(PROVIDED MATERIAL)
..............................

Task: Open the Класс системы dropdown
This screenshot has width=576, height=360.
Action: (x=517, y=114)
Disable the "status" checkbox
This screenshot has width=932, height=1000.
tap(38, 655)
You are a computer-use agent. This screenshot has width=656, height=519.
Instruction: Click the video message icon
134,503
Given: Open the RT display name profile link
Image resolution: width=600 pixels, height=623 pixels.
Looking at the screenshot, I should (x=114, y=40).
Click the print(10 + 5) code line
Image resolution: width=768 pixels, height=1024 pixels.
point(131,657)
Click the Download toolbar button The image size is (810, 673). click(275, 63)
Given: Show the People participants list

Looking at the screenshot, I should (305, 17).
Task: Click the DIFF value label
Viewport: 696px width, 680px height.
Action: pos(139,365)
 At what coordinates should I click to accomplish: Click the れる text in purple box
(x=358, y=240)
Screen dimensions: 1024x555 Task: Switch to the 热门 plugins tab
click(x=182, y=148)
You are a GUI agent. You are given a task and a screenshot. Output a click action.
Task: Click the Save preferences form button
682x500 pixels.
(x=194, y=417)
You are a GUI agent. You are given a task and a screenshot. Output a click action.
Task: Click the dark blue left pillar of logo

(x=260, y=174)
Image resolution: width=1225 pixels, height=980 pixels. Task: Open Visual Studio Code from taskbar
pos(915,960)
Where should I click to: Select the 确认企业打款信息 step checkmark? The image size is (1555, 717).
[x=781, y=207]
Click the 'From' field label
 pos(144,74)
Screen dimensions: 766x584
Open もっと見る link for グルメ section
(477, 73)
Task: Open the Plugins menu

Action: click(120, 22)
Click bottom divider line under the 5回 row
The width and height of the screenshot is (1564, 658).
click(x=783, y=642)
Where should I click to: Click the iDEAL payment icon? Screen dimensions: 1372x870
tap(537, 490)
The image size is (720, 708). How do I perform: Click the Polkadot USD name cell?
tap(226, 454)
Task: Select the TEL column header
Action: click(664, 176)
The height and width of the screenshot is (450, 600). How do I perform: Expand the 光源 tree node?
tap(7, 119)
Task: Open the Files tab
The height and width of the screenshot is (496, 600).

..............................

(YOUR GOAL) Your task is to set down again, exactly, every line from the beginning of the listing through the line with "You are a computer-use".

(EXERCISE RESPONSE)
Task: Open the Класс системы dropdown
This screenshot has width=576, height=360.
Action: (x=517, y=114)
Disable the "status" checkbox
This screenshot has width=932, height=1000.
tap(38, 655)
You are a computer-use agent. This screenshot has width=656, height=519.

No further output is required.